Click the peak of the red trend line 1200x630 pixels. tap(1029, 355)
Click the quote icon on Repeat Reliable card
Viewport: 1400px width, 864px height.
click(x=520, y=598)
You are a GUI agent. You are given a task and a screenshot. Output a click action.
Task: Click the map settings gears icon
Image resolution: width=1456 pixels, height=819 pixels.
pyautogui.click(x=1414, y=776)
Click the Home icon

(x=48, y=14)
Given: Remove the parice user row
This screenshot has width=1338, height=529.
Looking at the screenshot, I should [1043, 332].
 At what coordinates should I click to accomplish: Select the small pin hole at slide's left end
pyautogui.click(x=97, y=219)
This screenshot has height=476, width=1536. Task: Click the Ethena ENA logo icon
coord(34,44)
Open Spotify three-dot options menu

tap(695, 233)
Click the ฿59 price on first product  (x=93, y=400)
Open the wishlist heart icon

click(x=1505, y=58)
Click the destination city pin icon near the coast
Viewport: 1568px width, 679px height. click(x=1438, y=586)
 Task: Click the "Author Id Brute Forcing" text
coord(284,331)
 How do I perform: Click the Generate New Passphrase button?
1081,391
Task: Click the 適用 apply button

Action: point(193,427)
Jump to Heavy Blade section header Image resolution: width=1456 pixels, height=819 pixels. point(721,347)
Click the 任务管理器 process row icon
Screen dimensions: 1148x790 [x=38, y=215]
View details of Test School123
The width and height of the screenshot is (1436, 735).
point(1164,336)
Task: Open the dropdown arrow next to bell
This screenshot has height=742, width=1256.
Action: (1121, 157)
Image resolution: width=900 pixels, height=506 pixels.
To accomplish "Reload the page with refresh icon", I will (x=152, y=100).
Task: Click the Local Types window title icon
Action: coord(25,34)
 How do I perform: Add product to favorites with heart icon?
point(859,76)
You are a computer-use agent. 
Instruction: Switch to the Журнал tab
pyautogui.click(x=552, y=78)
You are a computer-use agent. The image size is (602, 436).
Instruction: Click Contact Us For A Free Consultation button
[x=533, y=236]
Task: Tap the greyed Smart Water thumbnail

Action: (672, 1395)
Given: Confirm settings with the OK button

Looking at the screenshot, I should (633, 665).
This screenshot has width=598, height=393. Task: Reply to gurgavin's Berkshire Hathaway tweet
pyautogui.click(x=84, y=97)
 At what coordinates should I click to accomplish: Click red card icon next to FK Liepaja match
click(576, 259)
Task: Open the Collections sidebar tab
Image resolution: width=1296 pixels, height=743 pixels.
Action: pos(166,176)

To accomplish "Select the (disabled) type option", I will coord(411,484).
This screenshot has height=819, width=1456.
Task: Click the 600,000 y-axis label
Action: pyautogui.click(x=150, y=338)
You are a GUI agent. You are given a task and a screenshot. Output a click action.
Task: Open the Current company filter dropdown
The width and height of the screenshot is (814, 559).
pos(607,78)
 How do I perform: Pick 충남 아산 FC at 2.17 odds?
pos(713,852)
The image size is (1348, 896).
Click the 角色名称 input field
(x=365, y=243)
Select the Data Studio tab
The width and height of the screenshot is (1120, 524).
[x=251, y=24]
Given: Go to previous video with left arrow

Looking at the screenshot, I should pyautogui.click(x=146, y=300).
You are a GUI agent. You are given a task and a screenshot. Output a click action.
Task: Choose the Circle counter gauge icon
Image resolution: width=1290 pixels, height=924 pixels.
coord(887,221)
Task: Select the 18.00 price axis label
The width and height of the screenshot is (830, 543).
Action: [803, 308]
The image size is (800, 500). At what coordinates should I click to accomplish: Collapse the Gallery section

- TASK DETAILS
Copy the lines above word for word, starting with the first line and ending with the one that contains "Action: (1121, 157)", with both of those lines included.

- RESPONSE TO THIS TASK
Click the peak of the red trend line 1200x630 pixels. tap(1029, 355)
Click the quote icon on Repeat Reliable card
Viewport: 1400px width, 864px height.
click(x=520, y=598)
You are a GUI agent. You are given a task and a screenshot. Output a click action.
Task: Click the map settings gears icon
Image resolution: width=1456 pixels, height=819 pixels.
pyautogui.click(x=1414, y=776)
Click the Home icon

(x=48, y=14)
Given: Remove the parice user row
This screenshot has width=1338, height=529.
Looking at the screenshot, I should [1043, 332].
 At what coordinates should I click to accomplish: Select the small pin hole at slide's left end
pyautogui.click(x=97, y=219)
This screenshot has height=476, width=1536. Task: Click the Ethena ENA logo icon
coord(34,44)
Open Spotify three-dot options menu

tap(695, 233)
Click the ฿59 price on first product  (x=93, y=400)
Open the wishlist heart icon

click(x=1505, y=58)
Click the destination city pin icon near the coast
Viewport: 1568px width, 679px height. click(x=1438, y=586)
 Task: Click the "Author Id Brute Forcing" text
coord(284,331)
 How do I perform: Click the Generate New Passphrase button?
1081,391
Task: Click the 適用 apply button

Action: point(193,427)
Jump to Heavy Blade section header Image resolution: width=1456 pixels, height=819 pixels. point(721,347)
Click the 任务管理器 process row icon
Screen dimensions: 1148x790 [x=38, y=215]
View details of Test School123
The width and height of the screenshot is (1436, 735).
point(1164,336)
Task: Open the dropdown arrow next to bell
This screenshot has height=742, width=1256.
Action: (1121, 157)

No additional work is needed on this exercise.